Adrian Alarcon, director of media relations for the Archdiocese of Los Angeles, told CNA that Dodgers’ faith and family day announcement has not changed their position. 

In the archdiocese’s statement last week, they called on “all Catholics and people of goodwill to stand against bigotry and hate in any form and to stand for respect for one another and for the religious beliefs of our communities of faith.” 

As of today, Alarcon said: “Our position is the same.”

Liz Wheeler, a conservative political commentator and Catholic, responded to the Dodgers’ faith and family announcement tweet, saying: “How dare you try to pander to Christians because you need us as consumers while at the same time you HONOR an anti-Christian hate group that blasphemes Jesus with ‘Jesus and Mary striptease’ and ‘dildo dipped in drugs blessings’ & ‘semen’ filled chalices? You are grotesque.”

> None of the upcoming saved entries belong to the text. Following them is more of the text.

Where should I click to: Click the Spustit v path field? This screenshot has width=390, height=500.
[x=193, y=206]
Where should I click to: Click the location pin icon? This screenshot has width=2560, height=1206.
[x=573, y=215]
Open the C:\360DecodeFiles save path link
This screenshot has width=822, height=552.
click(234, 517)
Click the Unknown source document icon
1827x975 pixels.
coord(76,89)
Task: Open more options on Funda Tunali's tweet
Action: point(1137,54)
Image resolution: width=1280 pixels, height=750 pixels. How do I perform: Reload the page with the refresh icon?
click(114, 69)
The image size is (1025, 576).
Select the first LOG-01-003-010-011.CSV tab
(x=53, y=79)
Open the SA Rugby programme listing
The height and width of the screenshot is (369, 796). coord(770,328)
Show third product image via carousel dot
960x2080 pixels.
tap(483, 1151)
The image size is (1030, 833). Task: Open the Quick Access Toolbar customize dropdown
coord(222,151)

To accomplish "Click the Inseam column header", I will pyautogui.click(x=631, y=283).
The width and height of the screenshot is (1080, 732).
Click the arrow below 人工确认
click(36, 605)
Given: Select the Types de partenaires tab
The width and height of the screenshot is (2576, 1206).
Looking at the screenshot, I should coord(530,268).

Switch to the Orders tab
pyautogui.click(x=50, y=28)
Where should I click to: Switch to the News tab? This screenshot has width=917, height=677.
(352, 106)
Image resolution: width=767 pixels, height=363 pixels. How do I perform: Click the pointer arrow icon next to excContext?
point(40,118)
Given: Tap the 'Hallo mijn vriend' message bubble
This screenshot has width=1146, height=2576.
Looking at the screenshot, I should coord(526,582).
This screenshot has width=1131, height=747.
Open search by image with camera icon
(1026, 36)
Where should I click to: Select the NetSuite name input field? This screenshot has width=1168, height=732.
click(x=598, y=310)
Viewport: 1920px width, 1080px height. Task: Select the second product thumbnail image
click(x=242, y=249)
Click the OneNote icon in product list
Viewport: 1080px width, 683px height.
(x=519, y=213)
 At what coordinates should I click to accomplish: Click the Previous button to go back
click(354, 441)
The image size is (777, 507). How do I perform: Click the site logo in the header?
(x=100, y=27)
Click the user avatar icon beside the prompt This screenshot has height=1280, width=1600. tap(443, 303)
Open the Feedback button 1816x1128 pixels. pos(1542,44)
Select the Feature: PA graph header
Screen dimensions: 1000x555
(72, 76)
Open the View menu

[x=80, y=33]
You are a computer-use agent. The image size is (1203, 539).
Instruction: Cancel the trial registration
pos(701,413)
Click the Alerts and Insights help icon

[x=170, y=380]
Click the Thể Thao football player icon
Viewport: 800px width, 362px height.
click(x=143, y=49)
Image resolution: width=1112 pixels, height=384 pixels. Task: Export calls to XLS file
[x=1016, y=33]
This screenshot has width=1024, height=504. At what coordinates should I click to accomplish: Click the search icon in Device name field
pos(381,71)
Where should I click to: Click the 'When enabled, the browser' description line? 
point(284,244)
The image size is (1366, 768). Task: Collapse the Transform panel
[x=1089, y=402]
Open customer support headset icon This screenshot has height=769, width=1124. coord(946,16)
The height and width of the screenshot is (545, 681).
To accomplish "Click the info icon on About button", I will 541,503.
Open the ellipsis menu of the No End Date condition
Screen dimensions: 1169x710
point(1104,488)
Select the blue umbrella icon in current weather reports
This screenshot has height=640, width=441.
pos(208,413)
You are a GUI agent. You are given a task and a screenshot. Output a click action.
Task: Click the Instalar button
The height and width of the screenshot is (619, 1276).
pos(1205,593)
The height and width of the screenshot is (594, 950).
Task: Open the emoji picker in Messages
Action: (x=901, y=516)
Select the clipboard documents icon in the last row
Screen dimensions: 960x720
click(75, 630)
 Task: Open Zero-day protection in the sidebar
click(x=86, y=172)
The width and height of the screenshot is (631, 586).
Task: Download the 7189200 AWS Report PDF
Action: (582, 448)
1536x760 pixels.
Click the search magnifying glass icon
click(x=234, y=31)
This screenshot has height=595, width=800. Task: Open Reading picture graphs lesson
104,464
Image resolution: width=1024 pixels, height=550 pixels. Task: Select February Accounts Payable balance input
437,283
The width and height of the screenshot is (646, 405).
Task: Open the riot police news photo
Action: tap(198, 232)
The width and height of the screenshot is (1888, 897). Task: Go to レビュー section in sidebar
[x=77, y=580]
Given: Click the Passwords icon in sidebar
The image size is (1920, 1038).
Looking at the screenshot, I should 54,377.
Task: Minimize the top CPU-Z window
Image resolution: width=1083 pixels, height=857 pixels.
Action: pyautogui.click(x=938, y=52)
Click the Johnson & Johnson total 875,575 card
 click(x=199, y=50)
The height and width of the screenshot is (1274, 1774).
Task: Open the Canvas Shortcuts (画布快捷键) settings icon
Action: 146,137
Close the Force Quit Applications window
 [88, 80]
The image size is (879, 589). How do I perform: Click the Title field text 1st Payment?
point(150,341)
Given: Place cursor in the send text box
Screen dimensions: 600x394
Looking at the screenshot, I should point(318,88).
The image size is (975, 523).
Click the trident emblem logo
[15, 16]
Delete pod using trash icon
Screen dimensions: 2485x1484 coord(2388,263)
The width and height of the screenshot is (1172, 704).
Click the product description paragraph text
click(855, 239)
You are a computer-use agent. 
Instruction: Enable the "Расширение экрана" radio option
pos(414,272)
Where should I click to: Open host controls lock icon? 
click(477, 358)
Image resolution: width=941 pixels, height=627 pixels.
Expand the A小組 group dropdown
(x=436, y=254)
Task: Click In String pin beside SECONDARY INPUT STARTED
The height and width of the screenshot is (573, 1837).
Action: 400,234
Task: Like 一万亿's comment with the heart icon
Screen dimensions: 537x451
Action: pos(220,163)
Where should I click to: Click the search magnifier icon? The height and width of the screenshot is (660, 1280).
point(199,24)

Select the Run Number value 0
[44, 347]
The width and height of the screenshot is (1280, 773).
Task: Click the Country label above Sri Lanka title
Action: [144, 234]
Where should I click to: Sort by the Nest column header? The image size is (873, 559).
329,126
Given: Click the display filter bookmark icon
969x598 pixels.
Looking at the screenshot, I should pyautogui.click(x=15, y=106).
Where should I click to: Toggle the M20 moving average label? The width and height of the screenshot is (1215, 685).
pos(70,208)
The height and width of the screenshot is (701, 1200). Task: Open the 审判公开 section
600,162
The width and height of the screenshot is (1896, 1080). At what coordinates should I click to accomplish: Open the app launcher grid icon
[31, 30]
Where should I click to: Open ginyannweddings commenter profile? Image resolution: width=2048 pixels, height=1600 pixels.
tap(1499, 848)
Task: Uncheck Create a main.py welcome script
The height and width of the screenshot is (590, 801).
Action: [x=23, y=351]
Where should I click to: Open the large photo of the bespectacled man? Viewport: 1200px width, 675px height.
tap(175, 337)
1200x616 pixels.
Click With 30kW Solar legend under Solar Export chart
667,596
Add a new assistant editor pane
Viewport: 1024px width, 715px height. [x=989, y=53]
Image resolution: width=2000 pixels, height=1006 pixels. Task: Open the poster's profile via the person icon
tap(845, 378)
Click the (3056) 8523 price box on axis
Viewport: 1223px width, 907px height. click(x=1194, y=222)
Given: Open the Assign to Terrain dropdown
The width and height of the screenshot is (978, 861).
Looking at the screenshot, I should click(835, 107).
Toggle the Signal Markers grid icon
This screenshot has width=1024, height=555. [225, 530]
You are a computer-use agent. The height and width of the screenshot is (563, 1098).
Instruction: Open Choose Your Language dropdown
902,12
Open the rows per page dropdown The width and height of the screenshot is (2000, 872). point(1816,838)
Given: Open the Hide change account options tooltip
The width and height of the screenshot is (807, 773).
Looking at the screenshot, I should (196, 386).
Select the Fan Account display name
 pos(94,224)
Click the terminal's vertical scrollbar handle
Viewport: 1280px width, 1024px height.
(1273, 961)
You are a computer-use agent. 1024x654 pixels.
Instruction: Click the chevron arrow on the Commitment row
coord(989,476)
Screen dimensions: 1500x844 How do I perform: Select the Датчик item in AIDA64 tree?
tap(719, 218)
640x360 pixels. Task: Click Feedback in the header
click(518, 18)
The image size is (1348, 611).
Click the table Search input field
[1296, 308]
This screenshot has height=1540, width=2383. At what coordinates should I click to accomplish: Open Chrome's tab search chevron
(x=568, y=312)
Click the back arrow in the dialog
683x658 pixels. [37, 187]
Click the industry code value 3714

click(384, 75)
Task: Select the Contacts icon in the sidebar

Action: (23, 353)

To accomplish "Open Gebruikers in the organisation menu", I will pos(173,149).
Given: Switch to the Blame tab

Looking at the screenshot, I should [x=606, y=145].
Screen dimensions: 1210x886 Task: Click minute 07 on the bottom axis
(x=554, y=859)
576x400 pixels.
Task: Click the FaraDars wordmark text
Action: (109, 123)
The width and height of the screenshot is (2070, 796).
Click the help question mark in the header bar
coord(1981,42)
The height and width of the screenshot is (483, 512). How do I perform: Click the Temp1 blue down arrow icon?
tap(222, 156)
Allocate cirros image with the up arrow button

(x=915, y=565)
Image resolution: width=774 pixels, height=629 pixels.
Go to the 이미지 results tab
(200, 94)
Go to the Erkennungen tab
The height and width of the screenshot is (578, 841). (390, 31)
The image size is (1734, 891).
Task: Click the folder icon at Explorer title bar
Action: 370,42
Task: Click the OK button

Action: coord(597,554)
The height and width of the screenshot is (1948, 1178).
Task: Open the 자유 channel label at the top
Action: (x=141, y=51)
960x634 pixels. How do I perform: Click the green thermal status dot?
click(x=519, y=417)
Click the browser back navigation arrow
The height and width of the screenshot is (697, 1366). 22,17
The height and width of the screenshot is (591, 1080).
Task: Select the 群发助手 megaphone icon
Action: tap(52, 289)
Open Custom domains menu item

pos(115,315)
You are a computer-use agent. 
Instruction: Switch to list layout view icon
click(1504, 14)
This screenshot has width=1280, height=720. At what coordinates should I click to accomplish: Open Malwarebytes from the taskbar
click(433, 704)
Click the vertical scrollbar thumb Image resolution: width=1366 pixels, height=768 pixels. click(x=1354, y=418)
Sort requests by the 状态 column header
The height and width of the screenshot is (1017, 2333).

CatholicVote announced on Friday that it would spend $1 million on a television, digital, and billboard ad campaign to encourage Los Angeles residents to boycott the Dodgers. 

“Creating a ‘faith and family’ event does not balance the decision to honor a perverted, fake ‘nun’ group that exists to mock the Catholic religion,” CatholicVote President Brian Burch said in a press release. “The Dodgers have one path forward: apologize and stop honoring hateful anti-Catholic organizations.”